「自業自得」の意味・由来・例文をわかりやすく解説【四字熟語】
「自業自得」という言葉を聞いたことはありますか?日常生活やニュースなどで耳にする機会があるかもしれません。この記事では、「自業自得」の意味から由来、使い方までをわかりやすく解説します。
「自業自得」の意味
「自業自得」とは、自分の行いが原因で、悪い結果を招くことを意味する四字熟語です。自分のしたことが自分に返ってくる、つまり、悪いことをすれば自分自身が苦しむことになる、という意味合いで使われます。簡単に言えば、「自分のまいた種は自分で刈り取らなければならない」ということです。他人のせいにせず、自分の責任として受け入れるべき時に使われます。たとえば、努力を怠けて試験に落第した場合や、不誠実な行いをして信用を失った場合などに「自業自得だ」と言うことができます。
由来・語源
「自業自得」は仏教の根本的な教えである因果応報の考え方に由来しています。因果応報とは、良い行いをすれば良い結果が、悪い行いをすれば悪い結果が自分に返ってくるという法則です。「自業」とは自分の行った行為そのものを指し、「自得」とはその行為によって自分が結果を得ることを意味します。つまり、自分の行為(業)によって、自分自身が報いを受ける(得)ということです。
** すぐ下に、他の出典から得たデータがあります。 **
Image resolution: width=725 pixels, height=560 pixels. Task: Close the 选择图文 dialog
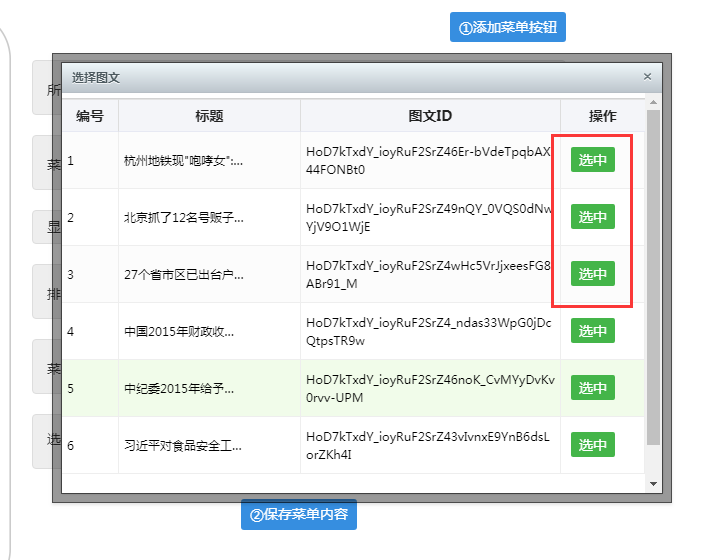pos(647,77)
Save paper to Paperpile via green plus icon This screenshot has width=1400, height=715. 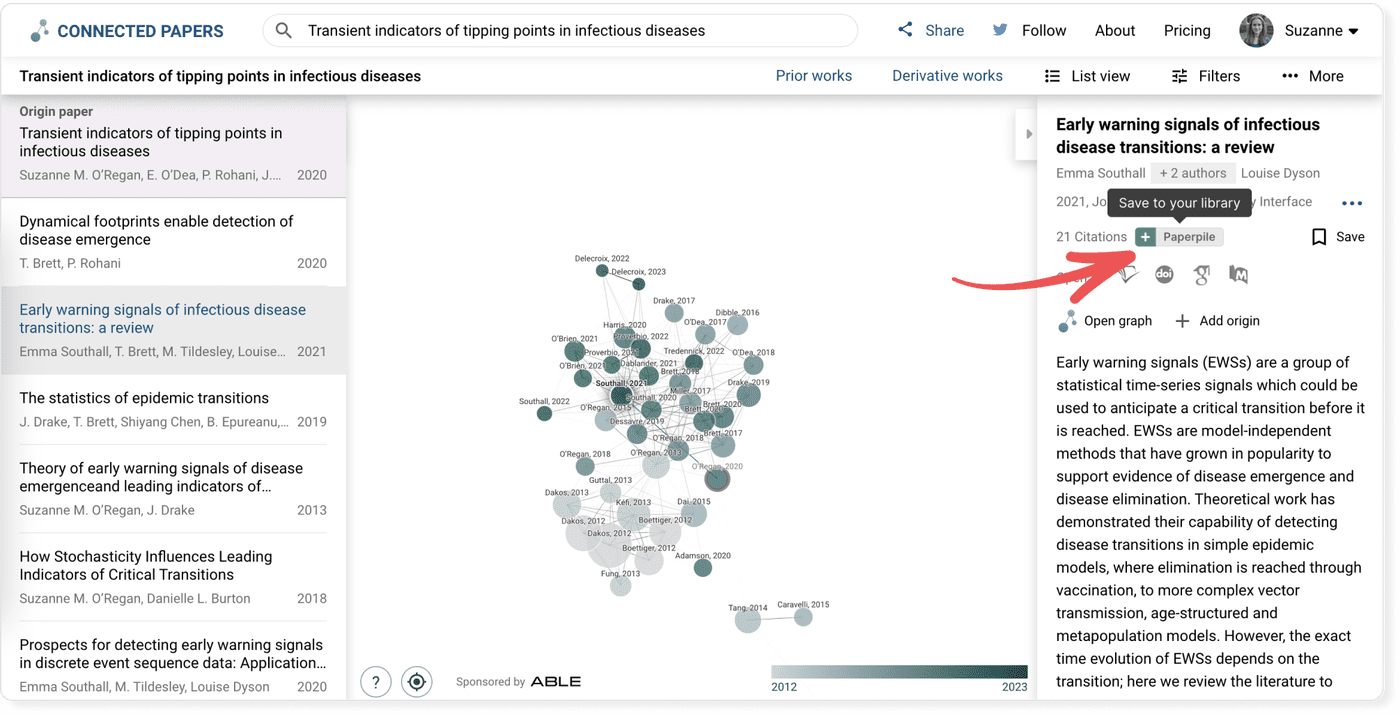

この考え方は、古代インドの思想に起源をもち、仏教を通じて広く伝わりました。仏教では、輪廻転生の中で、過去の行いが現在の境遇に影響を与えるとされています。
使い方・例文
思わずクスッとくる例文
「また課金しすぎちゃった…」
「自業自得じゃん。先月も同じこと言ってなかった?」
ついついゲームに課金しすぎてしまう人に、呆れながらも諭すようなニュアンスで使われています。
「ダイエット中にケーキ食べちゃった…」
「自業自得だよ。明日からまた頑張れば?」
ダイエット中に誘惑に負けてしまった人に、同情しつつも、自己責任であることを伝える時に使われます。
ビジネス・日常での活用シーン
ビジネスシーンでは、プロジェクトの納期に間に合わせるために十分な準備を怠った結果、大きな損失を出してしまった場合に、「今回の損失は準備不足による自業自得だ」と反省を込めて使うことがあります。人間関係においては、日頃から周囲の人に対して不誠実な対応を繰り返していたために、誰からも信用されなくなってしまった状況で、「今の孤独な状況は、これまでの自分の行いの自業自得だ」と後悔の念を込めて使うことがあります。
誤用しやすいポイント
「自業自得」は、あくまで自分の行為が原因で悪い結果を招いた場合に使う言葉です。たとえば、不慮の事故や災害など、自分の責任ではないことに対して「自業自得だ」と使うのは適切ではありません。また、相手を非難する意味合いが強いため、使う場面には注意が必要です。相手の心情を考慮し、安易に使うことは避けましょう。